Koizumi appoints new foreign minister
TOKYO, Japan -- Japan's environment minister has been chosen by Prime Minister Junichiro Koizumi as the new head of the country's foreign ministry.
Yoriko Kawaguchi replaces former Foreign Minister Makiko Tanaka, who was forced to quit earlier this week over a feud inside her ministry which Koizumi said was stalling crucial budget legislation.
The announcement coincides with some worrying reports for the prime minister showing his approval rating slashed to 34 percent and a statement from the credit rating agency Standard and Poor's that it may lower Japan's rating if its economy continues to stagnate.
Kawaguchi, 61, one of four women in Koizumi's cabinet is a former businesswoman was a one-time senior bureaucrat in the trade ministry.
Announcing her appointment Cabinet Secretary Yasuo Fukuda said the government had sounded out the highly respected former United Nations' High Commissioner for Refugees Sadako Ogata -- but she had turned down the post for personal reasons.
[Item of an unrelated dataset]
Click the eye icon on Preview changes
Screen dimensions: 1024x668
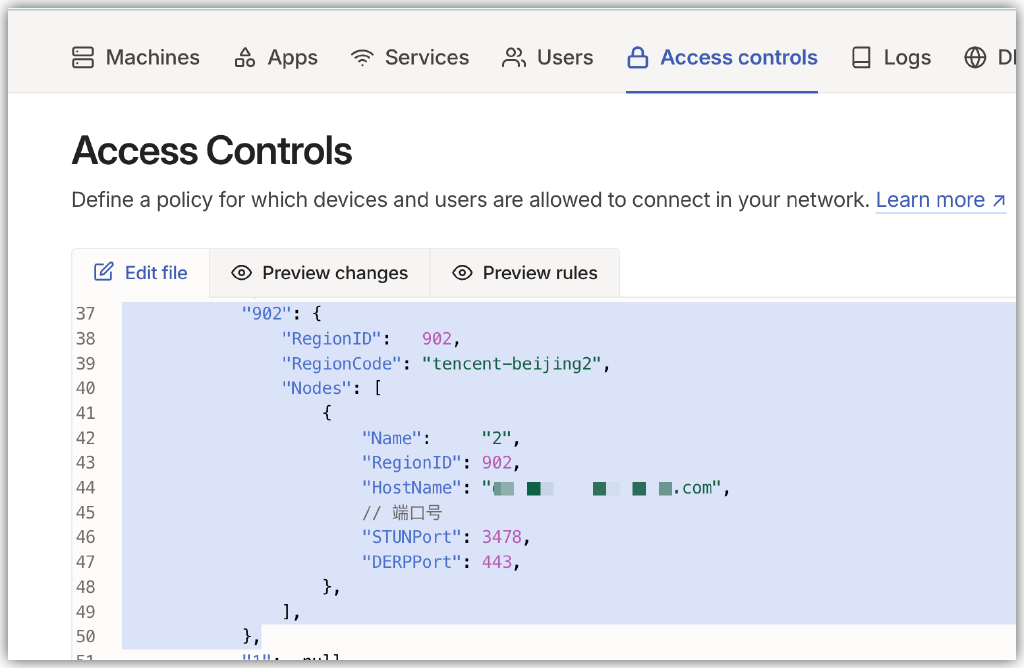pos(241,273)
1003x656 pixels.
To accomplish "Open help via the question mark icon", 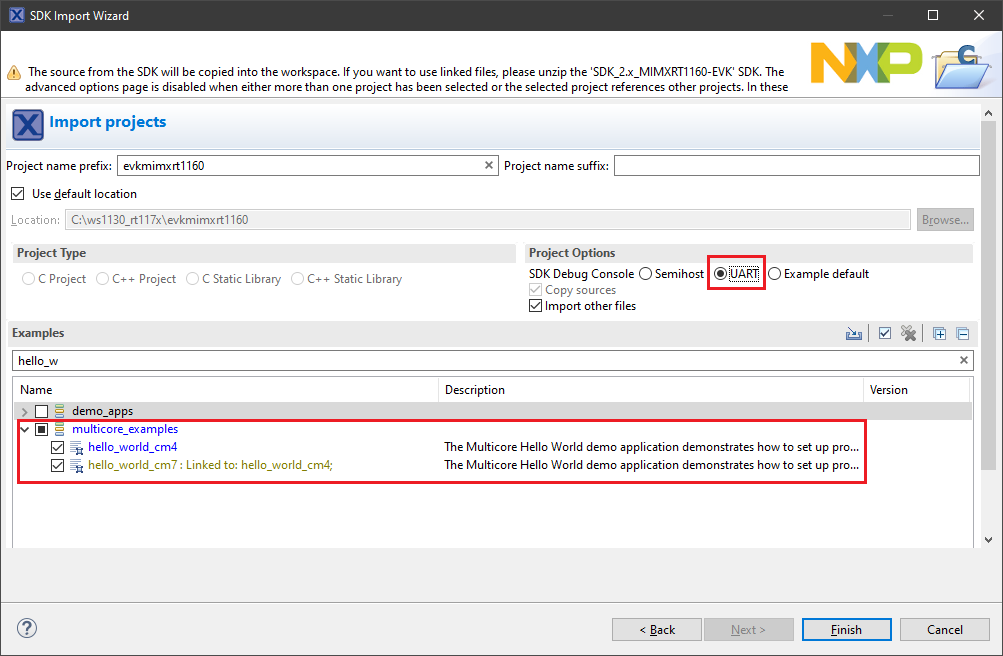I will click(x=27, y=629).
Ogata had been seen as the number one choice for the post because her popularity might have helped patch up the damage caused by Tanaka's dismissal.
Several morning editions of Japanese newspapers carried reports predicting that she would take the post.
Commenting on Tanaka's removal earlier this week Koizumi said it was a "difficult decision" but he had to bring the situation under control.
He also expressed concern over the myriad of confrontations between Tanaka and ministry bureaucrats since her appointment to the cabinet in late April which he said were preventing Japan's diplomatic activities from proceeding smoothly.
"I wanted to normalize the debate over the budget. In this severe economic situation the budget must be passed as soon as possible. We must also think of our interests in diplomatic affairs," he said.
Tanaka had been dogged by controversy from the first days of her appointment as foreign minister.
She once called the ministry a "den of devils, an evil place where conspiracies are plotted".
Her outspokenness earned her several enemies in the bureacracy, who fought back by leaking every action by Tanaka that could be portrayed negatively and by blocking her choices for new appointments and transfers in the ministry.
Nonetheless Tanaka was popular with voters because of her willingness to take on the all-powerful bureaucracy.